**SELECTED EXCERPT:**
Average realized crude oil prices for the third quarter of 2011 increased by 36% to $92.76 per barrel from $68.12 per barrel in the third quarter of 2010 and by 39% to $96.02 per barrel for the nine months ended September 30, 2011 from $68.87 for the comparable nine month period in 2010 reflecting higher West Texas Intermediate (“WTI”) oil prices and the premium to WTI received in Colombia during the nine months ended September 30, 2011. Average WTI for the three and nine months ended September 30, 2011 was $89.70 and $95.40, respectively.

Increased production and higher crude oil prices resulted in a 79% increase in revenue and other income to $151.0 million for the third quarter of 2011 and a 66% increase to $435.7 million for the nine months ended September 30, 2011, compared with comparative 2010 periods.

Operating expenses for the third quarter of 2011 amounted to $21.7 million, or $12.86 per boe, compared with $19.4 million or $15.58 per boe, in the third quarter of 2010. The third quarter increase in operating expenses was mainly due to an increase of $5.7 million in operating costs in Argentina ($5.5 million related to properties acquired from Petrolifera), partially offset by a decrease of $3.9 million in operating costs in Colombia due to lower transportation costs as a result of the absence of pipeline disruptions and lower workover costs. The third quarter reduction in operating costs on a per boe basis was a result of increases in production more than offsetting increased operating costs.

Operating expenses for the nine months ended September 30, 2011, increased to $61.3 million or $13.18 per boe, from $39.0 million or $10.25 per boe, in the comparable nine month period of 2010. The increase in operating expenses for the nine months ended September 30, 2011, was mainly due to an increase of $12.5 million in operating costs in Argentina ($10.6 million related to properties acquired from Petrolifera) and an increase of $9.1 million in Colombia as a result of expanded operations.

DD&A expense for the third quarter of 2011 increased to $49.9 million compared with $35.3 million in the third quarter of 2010. The increase was attributable to increased production levels as the depletion rate of $29.50 per boe remained comparable to the third quarter of 2010. DD&A expense for the third quarter of 2011 included $5.9 million related to properties acquired from Petrolifera and a $7.4 million impairment loss related to the Peru cost center. Increased costs in the depletable pools were more than offset by increased reserves.

 
27

 
For the nine months ended September 30, 2011, DD&A expense increased to $160.2 million from $107.2 million in the comparable nine month period in 2010 due to increased production and a $40.8 million impairment loss recorded in our Peru cost center. This resulted in an increase in DD&A expense to $34.45 per boe in the nine month period compared with $28.16 per boe recorded in the comparable nine month period in 2010. DD&A expense on the Petrolifera properties for the nine months ended September 30, 2011 was $10.7 million. For the nine months ended September 30, 2010, a $3.7 million ceiling test impairment loss was included in our Argentina cost center.

**STATED TASK A:** From the entries, extract everything from the line containing "Given: Click the first WATER PUMP pin label" down to the line containing "click(150, 688)", including both of those lines, and repeat it verbatim.

**LISTED ENTRIES:**
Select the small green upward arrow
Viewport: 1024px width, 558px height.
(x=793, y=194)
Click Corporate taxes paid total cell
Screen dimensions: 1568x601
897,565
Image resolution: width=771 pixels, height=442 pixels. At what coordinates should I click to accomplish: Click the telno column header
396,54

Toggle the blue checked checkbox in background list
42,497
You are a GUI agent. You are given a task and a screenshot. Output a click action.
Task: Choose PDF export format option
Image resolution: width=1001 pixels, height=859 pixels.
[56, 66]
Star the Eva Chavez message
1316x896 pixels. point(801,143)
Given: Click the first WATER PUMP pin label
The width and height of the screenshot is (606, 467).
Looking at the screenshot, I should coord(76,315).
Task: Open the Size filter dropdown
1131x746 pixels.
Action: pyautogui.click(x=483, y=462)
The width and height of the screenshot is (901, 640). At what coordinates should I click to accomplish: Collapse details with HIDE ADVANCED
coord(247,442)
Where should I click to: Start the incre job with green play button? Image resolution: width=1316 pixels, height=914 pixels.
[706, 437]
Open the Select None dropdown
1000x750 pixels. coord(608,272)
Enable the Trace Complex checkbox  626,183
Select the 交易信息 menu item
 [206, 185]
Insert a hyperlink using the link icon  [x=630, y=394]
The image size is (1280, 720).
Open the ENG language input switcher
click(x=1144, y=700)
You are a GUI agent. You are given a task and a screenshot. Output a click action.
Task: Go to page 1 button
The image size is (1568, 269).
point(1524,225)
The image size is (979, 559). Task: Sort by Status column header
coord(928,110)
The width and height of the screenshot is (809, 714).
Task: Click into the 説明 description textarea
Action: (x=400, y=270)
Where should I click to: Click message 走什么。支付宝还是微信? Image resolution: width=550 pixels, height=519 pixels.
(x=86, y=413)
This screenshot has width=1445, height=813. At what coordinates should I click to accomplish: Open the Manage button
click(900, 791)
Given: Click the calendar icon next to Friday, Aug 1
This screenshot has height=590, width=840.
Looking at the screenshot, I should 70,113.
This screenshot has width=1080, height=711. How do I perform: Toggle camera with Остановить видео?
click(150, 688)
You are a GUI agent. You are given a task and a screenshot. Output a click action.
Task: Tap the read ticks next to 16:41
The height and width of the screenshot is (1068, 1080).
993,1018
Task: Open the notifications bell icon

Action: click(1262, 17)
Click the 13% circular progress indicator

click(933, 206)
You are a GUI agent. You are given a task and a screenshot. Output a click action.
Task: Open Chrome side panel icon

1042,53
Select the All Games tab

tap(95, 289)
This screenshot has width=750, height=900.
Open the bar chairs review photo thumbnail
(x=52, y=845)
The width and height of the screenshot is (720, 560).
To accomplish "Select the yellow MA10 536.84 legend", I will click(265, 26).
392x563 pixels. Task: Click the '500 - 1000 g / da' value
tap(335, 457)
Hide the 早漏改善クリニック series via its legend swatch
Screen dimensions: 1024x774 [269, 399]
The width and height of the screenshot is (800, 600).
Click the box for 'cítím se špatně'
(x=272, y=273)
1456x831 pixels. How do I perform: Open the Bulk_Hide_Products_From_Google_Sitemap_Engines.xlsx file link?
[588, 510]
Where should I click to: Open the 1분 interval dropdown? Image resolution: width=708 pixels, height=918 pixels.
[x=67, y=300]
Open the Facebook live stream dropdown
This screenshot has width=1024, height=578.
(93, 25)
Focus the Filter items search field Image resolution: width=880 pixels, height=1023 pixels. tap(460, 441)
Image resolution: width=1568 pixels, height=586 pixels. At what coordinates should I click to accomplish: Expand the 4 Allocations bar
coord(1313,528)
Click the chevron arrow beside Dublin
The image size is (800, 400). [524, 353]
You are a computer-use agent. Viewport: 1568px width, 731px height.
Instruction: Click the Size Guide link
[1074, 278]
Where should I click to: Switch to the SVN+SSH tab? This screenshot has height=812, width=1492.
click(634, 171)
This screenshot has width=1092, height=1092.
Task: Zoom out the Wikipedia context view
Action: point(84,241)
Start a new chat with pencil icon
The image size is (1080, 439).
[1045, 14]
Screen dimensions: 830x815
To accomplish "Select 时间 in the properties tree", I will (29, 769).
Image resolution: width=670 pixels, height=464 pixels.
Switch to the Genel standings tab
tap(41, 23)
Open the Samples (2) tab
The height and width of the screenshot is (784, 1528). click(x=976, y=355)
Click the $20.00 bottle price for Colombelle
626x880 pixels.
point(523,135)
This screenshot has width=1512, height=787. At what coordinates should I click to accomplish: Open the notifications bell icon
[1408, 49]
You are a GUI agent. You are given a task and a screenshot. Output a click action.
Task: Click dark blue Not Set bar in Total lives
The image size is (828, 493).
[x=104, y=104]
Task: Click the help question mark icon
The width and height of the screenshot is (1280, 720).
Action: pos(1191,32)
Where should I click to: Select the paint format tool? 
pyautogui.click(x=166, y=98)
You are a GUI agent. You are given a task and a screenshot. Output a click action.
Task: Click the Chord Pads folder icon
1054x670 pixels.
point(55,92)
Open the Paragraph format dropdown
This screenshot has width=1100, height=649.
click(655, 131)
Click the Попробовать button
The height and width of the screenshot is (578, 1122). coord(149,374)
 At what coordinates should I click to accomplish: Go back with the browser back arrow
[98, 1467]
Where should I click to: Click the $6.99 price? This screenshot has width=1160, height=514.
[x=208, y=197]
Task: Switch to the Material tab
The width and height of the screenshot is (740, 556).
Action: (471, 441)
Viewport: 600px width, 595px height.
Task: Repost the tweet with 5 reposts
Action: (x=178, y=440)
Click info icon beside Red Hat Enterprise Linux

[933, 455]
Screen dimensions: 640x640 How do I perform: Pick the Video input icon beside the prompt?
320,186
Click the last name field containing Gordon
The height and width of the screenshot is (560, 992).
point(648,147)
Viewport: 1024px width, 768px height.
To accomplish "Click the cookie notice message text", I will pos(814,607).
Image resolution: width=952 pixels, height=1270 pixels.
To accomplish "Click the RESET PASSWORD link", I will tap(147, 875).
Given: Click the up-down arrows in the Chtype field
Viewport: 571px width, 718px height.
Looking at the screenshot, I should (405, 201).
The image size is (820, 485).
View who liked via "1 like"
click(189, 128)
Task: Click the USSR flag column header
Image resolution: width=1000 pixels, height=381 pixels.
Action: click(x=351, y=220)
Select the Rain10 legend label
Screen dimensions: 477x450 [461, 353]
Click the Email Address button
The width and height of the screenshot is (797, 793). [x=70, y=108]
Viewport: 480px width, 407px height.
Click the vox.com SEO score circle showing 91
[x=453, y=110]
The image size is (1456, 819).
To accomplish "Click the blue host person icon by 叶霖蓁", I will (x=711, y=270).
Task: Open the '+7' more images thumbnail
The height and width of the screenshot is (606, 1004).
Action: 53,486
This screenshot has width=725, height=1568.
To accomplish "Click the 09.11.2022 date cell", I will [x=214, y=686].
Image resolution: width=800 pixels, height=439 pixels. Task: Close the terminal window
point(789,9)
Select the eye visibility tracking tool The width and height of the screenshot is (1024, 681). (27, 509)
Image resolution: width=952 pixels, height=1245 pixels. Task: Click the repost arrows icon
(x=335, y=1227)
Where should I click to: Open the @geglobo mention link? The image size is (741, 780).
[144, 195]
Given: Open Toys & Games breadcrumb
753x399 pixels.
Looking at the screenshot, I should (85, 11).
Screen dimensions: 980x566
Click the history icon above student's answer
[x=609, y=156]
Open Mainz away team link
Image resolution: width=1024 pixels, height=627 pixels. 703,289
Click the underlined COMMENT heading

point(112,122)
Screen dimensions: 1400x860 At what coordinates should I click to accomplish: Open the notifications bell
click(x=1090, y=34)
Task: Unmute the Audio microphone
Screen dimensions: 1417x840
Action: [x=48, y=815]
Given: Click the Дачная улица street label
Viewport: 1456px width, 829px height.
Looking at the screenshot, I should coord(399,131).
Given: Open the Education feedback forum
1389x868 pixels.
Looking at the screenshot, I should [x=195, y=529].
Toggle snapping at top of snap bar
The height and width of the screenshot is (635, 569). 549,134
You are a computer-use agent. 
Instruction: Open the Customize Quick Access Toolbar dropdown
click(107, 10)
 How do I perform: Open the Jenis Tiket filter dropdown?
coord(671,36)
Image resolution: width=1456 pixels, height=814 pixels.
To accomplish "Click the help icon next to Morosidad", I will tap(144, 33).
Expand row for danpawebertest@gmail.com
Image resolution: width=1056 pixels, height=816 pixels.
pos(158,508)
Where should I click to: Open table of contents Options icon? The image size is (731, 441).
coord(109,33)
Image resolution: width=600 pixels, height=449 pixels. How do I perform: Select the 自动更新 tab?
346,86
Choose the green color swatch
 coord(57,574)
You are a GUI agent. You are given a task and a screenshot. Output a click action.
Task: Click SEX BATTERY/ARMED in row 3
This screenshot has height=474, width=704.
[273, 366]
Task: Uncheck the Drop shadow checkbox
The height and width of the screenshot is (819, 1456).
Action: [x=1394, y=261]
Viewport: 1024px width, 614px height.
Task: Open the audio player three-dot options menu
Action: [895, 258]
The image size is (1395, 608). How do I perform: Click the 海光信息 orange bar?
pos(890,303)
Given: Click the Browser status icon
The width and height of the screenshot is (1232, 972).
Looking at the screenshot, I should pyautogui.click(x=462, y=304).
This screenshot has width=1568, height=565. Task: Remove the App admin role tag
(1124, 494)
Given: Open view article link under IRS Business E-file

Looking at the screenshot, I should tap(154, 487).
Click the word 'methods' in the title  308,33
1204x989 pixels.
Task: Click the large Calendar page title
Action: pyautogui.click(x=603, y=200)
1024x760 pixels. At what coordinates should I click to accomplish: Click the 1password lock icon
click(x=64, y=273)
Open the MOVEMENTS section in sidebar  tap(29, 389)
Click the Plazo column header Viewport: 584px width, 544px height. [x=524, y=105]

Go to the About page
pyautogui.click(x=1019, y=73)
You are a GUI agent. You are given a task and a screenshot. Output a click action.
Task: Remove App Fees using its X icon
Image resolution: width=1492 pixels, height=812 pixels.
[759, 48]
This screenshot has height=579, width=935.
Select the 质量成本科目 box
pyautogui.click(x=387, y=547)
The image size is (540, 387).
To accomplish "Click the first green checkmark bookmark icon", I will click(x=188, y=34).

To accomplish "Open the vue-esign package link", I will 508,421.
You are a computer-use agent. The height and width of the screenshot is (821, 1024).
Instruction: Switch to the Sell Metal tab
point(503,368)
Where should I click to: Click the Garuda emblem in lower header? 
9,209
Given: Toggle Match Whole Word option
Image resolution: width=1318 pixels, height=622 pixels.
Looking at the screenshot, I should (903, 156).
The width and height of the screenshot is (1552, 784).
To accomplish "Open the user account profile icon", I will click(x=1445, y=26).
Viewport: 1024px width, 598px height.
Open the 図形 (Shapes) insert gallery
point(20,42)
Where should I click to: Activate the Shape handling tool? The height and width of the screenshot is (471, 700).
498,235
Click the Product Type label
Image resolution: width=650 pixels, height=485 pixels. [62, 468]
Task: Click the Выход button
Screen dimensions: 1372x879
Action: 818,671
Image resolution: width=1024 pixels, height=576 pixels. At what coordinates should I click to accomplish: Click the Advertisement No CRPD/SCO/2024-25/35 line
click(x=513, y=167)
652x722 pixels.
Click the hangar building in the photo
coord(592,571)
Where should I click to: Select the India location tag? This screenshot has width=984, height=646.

**STATED TASK B:** According to the oil company's results excerpt, why did operating costs per boe fall in the third quarter of 2011 even though total operating expenses rose?

**PROBLEM SOLUTION A:**
Given: Click the first WATER PUMP pin label
The width and height of the screenshot is (606, 467).
Looking at the screenshot, I should coord(76,315).
Task: Open the Size filter dropdown
1131x746 pixels.
Action: pyautogui.click(x=483, y=462)
The width and height of the screenshot is (901, 640). At what coordinates should I click to accomplish: Collapse details with HIDE ADVANCED
coord(247,442)
Where should I click to: Start the incre job with green play button? Image resolution: width=1316 pixels, height=914 pixels.
[706, 437]
Open the Select None dropdown
1000x750 pixels. coord(608,272)
Enable the Trace Complex checkbox  626,183
Select the 交易信息 menu item
 [206, 185]
Insert a hyperlink using the link icon  [x=630, y=394]
The image size is (1280, 720).
Open the ENG language input switcher
click(x=1144, y=700)
You are a GUI agent. You are given a task and a screenshot. Output a click action.
Task: Go to page 1 button
The image size is (1568, 269).
point(1524,225)
The image size is (979, 559). Task: Sort by Status column header
coord(928,110)
The width and height of the screenshot is (809, 714).
Task: Click into the 説明 description textarea
Action: (x=400, y=270)
Where should I click to: Click message 走什么。支付宝还是微信? Image resolution: width=550 pixels, height=519 pixels.
(x=86, y=413)
This screenshot has width=1445, height=813. At what coordinates should I click to accomplish: Open the Manage button
click(900, 791)
Given: Click the calendar icon next to Friday, Aug 1
This screenshot has height=590, width=840.
Looking at the screenshot, I should 70,113.
This screenshot has width=1080, height=711. How do I perform: Toggle camera with Остановить видео?
click(150, 688)

**PROBLEM SOLUTION B:** Operating costs per boe fell because the increase in production more than offset the increase in operating costs. Per boe, the figure dropped from $15.58 in the third quarter of 2010 to $12.86 in the third quarter of 2011.